From Baron Karl von Moll

Munic. ce 22 Juillet, 1812.

La société agronomique de la Bavière s’occupe du perfectionnement de l’agriculture pratique du Royaume & de celui des arts et metiers avec les quels celle-ci a des rapports plus immediats. Elle s’est fait un principe de suivre un plan différent de celui adopté par les sociétés savantes, et en consequence elle n’admet ni membres etrangers ni correspondants.

Elle croit cependant pouvoir, sans déroger à ses principes, accorder les sentimens patriotiques, qui l’animent avec l’hommage dû aux hommes qui se livrent chez l’étranger, d’une maniere distinguée a la theorie ou à la pratique de l’art agricole; et elle se plait à voir figurer dans ses annales des noms illustres & rèvérés dans l’histoire de l’agriculture. Les travaux agricoles et les heureux résultats, que vous avéz obtenu n’etant ignorés de notre société et les membres, qui la composent, se faisant un devoir de reconnoitre publiquement les services importants, que Votre Excellence à rendu au plus utile des arts, vous prient d’un voeu unanime d’accepter le diplome ci-joint, et se flattent de posséder Monsieur Jefferson comme membre honoraire.

Dans les pièces ci-jointes Votre Excellence trouvera les Statuts, et l’Etat actuel de la société. La purete de ses vues, le zèle et le desintéressement, avec le quel elle marche à son but, sauront gagner votre approbation. Elle croira recêvoir des gages bien précieux de cette approbation, si Votre Excellence daigne lui communiquer de tems en tems quelques uns des résultats importans obtenus dans le cours de vos travaux. Votre activité et l’esprit d’observation, dont Vous êtes doué, joints à votre savoir profond, et aux circonstances favorables ou Vous Vous trouvés, produisent chaque jour de nouvelles conceptions et de nouvelles découvertes.

Je ne suis que l’Organe de la Société, en vous exprimant ces sentimens, pour moi en particulier je me trouve heureux de pouvoir dans cette occasion, vous temoigner le profond respect, avec le quel j’ai l’honneur d’être,

Monsieur! de votre Excellence le tres humble et tres obeissant serviteur

le Baron de Moll.

Editors’ Translation

Munich. 22 July 1812

The Agricultural Society of Bavaria is involved in perfecting the practical agriculture of the kingdom and improving the arts and crafts with which the society is most immediately concerned. Its organizing principle is different from that adopted by learned societies, and consequently it accepts neither foreign members nor correspondents.

However, the society believes that it can, without departing from its principles, reconcile the patriotic sentiments that motivate it with the homage due to men who devote themselves abroad, in a distinguished manner, to the theory or practice of the art of agriculture; and it would please the society to see in its annals some illustrious names that are revered in the history of agriculture. The agricultural work you have done, and the happy results you have obtained, are not unknown to our society and its members, and they find it their duty to recognize publicly the important services Your Excellency has rendered to the most useful of the arts, and unanimously wish you to accept the enclosed diploma, and they congratulate themselves on being able to have Mr. Jefferson as an honorary member.

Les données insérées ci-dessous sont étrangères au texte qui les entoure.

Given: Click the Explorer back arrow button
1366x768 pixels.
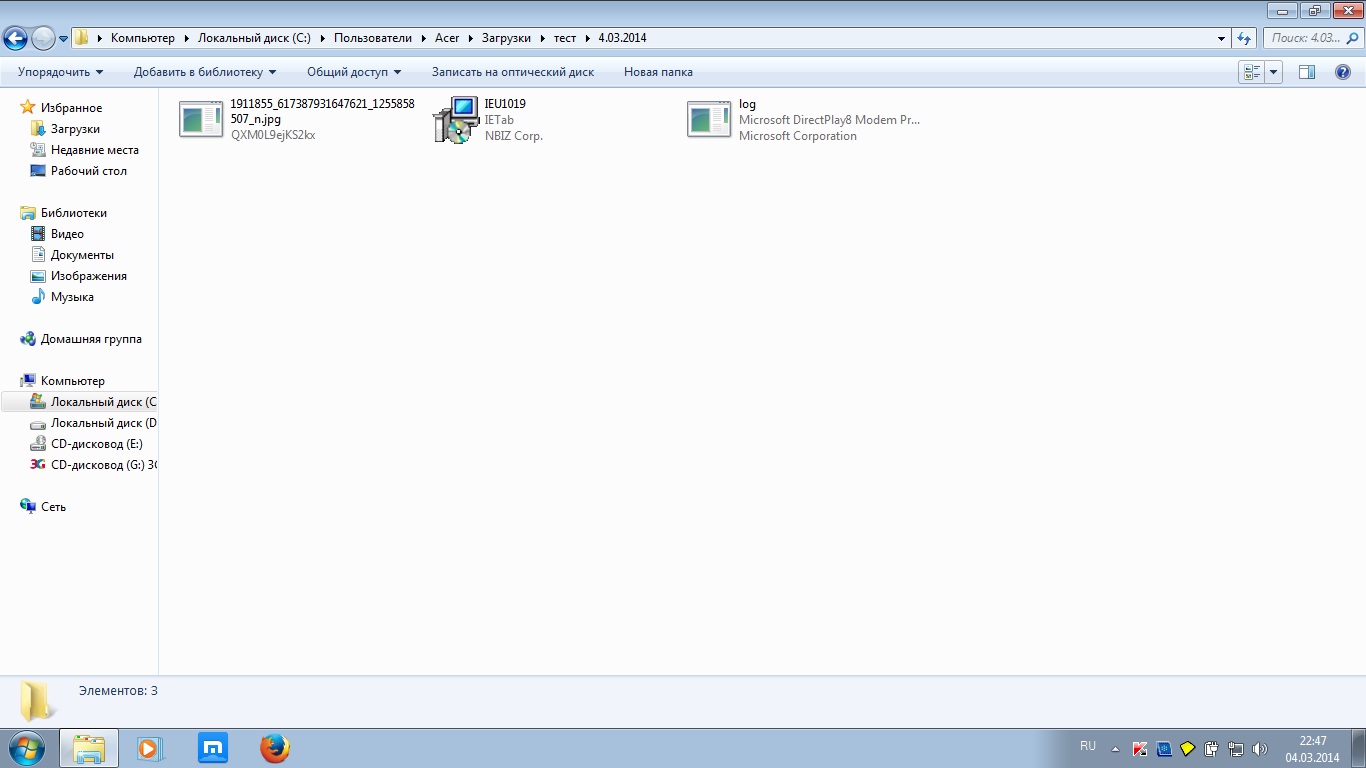Looking at the screenshot, I should pyautogui.click(x=16, y=38).
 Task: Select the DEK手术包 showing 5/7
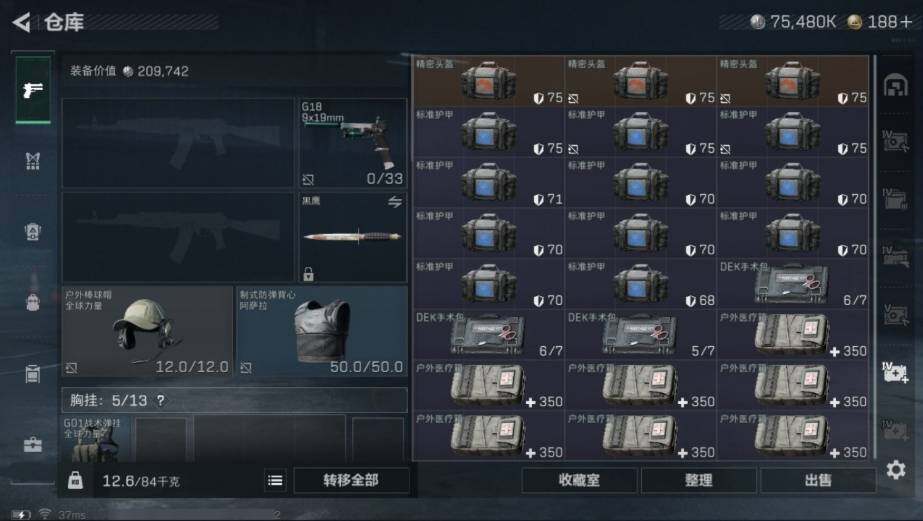click(x=640, y=334)
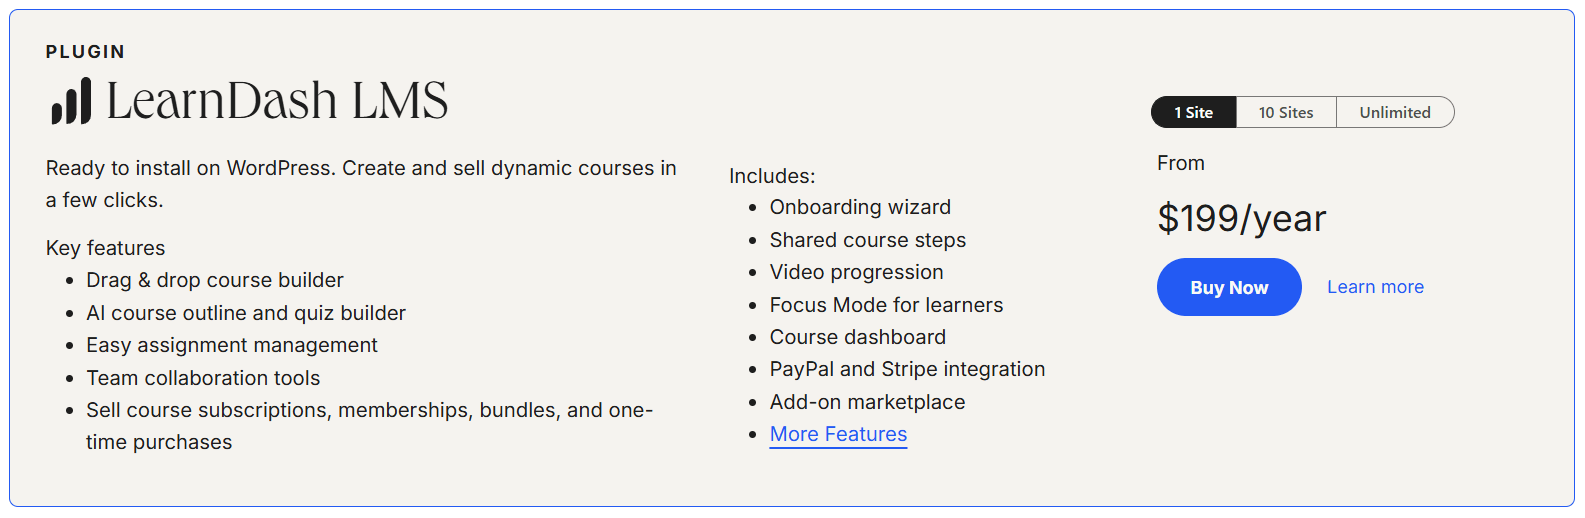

In the enclosed papers Your Excellency will find the statutes and the current condition of the society. The purity of its vision and the zeal and disinterestedness with which it strives toward its goal will gain your approbation. The society will believe that it is receiving very precious tokens of that approbation, should Your Excellency be kind enough to communicate to it from time to time some of the important results obtained in the course of your work. Your activity and the observing mind with which you are gifted, joined to your profound knowledge and the favorable circumstances in which you find yourself, produce new concepts and new discoveries every day.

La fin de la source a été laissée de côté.